Immunotherapy marked a milestone in cancer treatment and has shown unprecedented efficacy in a variety of hematological malignancies. Downregulation or loss of target antigens is commonly seen after immunotherapy, which often causes diagnostic dilemma and represents a key mechanism that tumor escapes from immunotherapy. The awareness of phenotypic changes after targeted immunotherapy is important to avoid misdiagnosis. Further understanding of the mechanisms of antigen loss is paramount for the development of therapeutic approaches that can prevent or overcome antigen escape in future immunotherapy.
Downregulation or loss of target antigens is commonly seen after targeted immunotherapy, which often causes diagnostic dilemma and represents a key mechanism that tumor escapes from immunotherapy.
The awareness of phenotypic changes after targeted immunotherapy and the development of a multiparametric diagnostic assay is important to avoid misdiagnosis.
Further understanding of the mechanisms of antigen loss is important to the development of future therapeutic approaches that can prevent or overcome antigen escape.
Over the past decades, the advances in chemotherapy and hematopoietic cell transplantation have dramatically improved the outcomes of hematological malignancies, especially in the pediatric population. The 5-year survival rates have now exceeded 90% for children with acute lymphoblastic leukemia (ALL), classic Hodgkin lymphoma, and non-Hodgkin lymphomas (NHLs). However, long-term survival rates for these entities have plateaued after years of steady progress, and the limitations and disadvantages of conventional therapies are becoming increasingly apparent. A significant proportion of patients are still refractory to conventional treatment, or experience relapse after an initial response. Therefore, enormous effort has been devoted to developing novel therapeutic strategies that are more effective and less toxic.
Recent years have witnessed significant progress in the understanding of how the immune system interacts with tumors. This progress has led to novel immunotherapy to direct the humoral and/or cell-mediated adaptive immunity against tumor cells. The goal of immunotherapy is to enhance both the magnitude and specificity of antitumor immune responses, which can be achieved by two main approaches, namely checkpoint inhibition and targeted immunotherapies. Checkpoint inhibition aims to tip the balance from immune escape/tolerance to the antitumor immune response by blocking the T-cell inhibitory pathways through checkpoint inhibitors such as cytotoxic T lymphocyte–associated protein 4 (CTLA-4) and programmed cell death protein 1 (PD-1) blockers. Unlike checkpoint inhibition, the goal of targeted immunotherapies is to induce specific immune response against tumor antigens. Despite the remarkable breakthrough in immunotherapy, a lingering problem, as with any antineoplastic agents, is the acquired resistance developed in residual neoplastic cells, which eventually leads to disease relapse. A common mechanism is the modulation of target tumor antigens. This mechanism not only poses a tremendous challenge in the treatment because of its impact on the efficacy and durability of immunotherapy but also complicates the diagnosis of residual or relapsed diseases either by flow cytometry or immunohistochemistry, because the phenotypic changes interfere with the phenotypic characterization of neoplastic cells.

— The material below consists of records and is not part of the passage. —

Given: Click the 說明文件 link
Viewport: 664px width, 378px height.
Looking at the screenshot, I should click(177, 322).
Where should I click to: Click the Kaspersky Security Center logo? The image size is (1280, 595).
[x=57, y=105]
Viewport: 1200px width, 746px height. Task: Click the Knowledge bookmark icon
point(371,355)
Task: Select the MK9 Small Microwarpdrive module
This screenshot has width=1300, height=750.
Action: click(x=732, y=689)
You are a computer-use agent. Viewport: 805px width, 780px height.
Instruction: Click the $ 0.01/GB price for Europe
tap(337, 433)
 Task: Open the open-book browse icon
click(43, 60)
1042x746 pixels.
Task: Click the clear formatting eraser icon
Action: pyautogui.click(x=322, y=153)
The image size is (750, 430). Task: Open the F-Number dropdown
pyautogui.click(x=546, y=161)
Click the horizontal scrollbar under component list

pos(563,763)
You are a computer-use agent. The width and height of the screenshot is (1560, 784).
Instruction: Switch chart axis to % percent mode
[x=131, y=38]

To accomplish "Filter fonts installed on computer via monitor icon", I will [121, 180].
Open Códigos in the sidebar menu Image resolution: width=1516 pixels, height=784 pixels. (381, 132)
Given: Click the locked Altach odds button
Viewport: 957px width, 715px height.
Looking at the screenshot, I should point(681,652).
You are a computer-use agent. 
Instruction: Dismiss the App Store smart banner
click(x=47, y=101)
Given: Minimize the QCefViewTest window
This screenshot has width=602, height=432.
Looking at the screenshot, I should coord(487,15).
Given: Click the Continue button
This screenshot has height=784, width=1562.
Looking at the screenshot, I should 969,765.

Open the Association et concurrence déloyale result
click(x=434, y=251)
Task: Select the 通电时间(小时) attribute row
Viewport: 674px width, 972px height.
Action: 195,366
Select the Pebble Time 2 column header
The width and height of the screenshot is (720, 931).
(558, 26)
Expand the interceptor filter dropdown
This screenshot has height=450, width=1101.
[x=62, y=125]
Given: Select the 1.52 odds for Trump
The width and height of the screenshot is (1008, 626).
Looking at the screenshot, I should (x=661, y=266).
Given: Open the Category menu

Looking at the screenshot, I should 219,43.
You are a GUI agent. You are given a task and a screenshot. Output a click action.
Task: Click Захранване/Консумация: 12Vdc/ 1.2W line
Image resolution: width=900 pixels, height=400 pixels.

Hematological malignancies, in particular leukemia, are known to have unstable immunophenotype. Phenotypic changes at relapse, either loss of initially present aberrancies or emergence of new aberrancies, occur in 50% to 90% of patient with ALL or acute myeloid leukemia (AML) undergoing conventional chemotherapy. , The use of targeted immunotherapy adds another layer of complexity, because it frequently results in loss or downregulation of the target antigens at relapse. Importantly, the antigens targeted by immunotherapies are often the same markers used for phenotypic characterization, because of their lineage specificity; that is, cluster of differentiation (CD) 19, CD20, and CD22 in B-cell malignancies. Thus, downregulation of these antigens creates a “moving target” for disease detection and causes diagnostic dilemmas. Few studies have evaluated the dynamics of antigen expression after therapy, and some have investigated the molecular mechanisms underlying these posttherapy antigen modulations. However, many questions remain to be answered.
This article provides an overview on current targeted immunotherapies in hematological malignancies, and summarizes available data regarding how antigen loss occurs after these therapies, as well as the implications these changes have for treatment and diagnosis. It is hoped that this review will instigate more investigations in this field.
Overview of targeted immunotherapies
The currently available targeted immunotherapies can be divided into 4 main classes ( Table 1 ): (1) conventional monoclonal antibody therapy; (2) antibody-drug conjugates, comprising monoclonal antibodies and cytotoxic agents covalently conjugated through chemical linkers; (3) engineered monoclonal antibodies, also known as bispecific T-cell engagers (BiTEs), which bind both CD3 and a surface antigen on tumor cells and direct T cells to target tumor cells; and (4) adoptive cell transfer therapy with T cells engineered to express chimeric antigen receptors (CARs) or tumor antigen-specific T-cell receptors (TCRs).